Rafael Torres, gestor de segurança da informação do Grupo Epicus, empresa de consultoria em contabilidade e compliance, diz que a companhia passou por uma tentativa de ataque que foi rapidamente contida pela equipe interna de TI. “Um funcionário recebeu um e-mail de um cliente com um documento malicioso e o abriu. Aí entra o fator humano que não julga haver um problema, visto que a relação entre cliente e prestador de serviço é de confiança. Detectamos o ataque quando o funcionário, que estava trabalhando de forma remota e sem acesso a dados sensíveis, chegou à empresa e teve sua máquina conectada à rede corporativa. Recebemos o aviso e o ataque não foi concluído. Formatamos o computador, atualizamos os sistemas e restabelecemos o serviço”, conta Torres, que pontua que o sucesso da contenção não é comum porque boa parte das empresas não encara a segurança da informação como uma cultura.
O executivo diz ainda que as companhias estão cada vez mais suscetíveis a ataques cibernéticos à medida que a segurança de dados continua sendo classificada como um gasto e não um investimento e parte da rotina do negócio. “Elas investem em softwares e hardwares que auxiliam na operação, mas não em treinamento de pessoal sobre como tratar o dado e agir diante de situações de vulnerabilidade – o preparo precisa ser a primeira coisa a ser implantada. As empresas precisam entender que toda informação tem importância para o negócio.”
Ainda sobre a importância da cultura interna das empresas de proteger e tratar dados, em pesquisa, o Gartner prevê que os gastos em segurança cibernética devem chegar a US$ 133,7 bilhões no mundo em 2022. Na contramão da prevenção, um levantamento da Cybersecurity Ventures aponta que os danos dos crimes digitais podem atingir mundialmente US$ 6 trilhões ao ano até 2021.

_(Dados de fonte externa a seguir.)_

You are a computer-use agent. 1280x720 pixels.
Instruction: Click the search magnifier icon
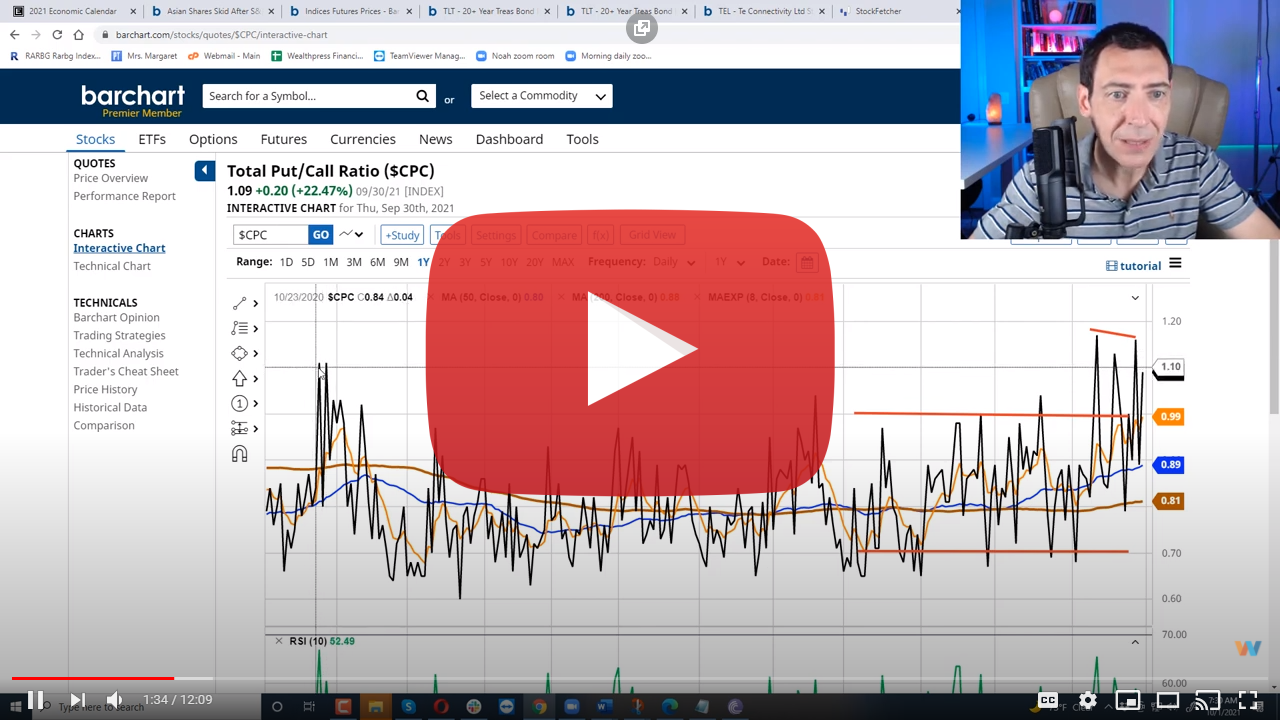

Dentro da temática de custo e investimento, Pizzolato conclui: “Estamos vivendo uma transformação digital ainda mais acelerada e não podemos conceber isso sem segurança na área de tecnologia, que também envolve estratégia de negócio, continuidade e gestão. Os usuários já privilegiam empresas que buscam proteger o dados e quem se adequar a isso vai conseguir avançar mais rápido no mercado e evitar dores de cabeça e prejuízos muito maiores no futuro”.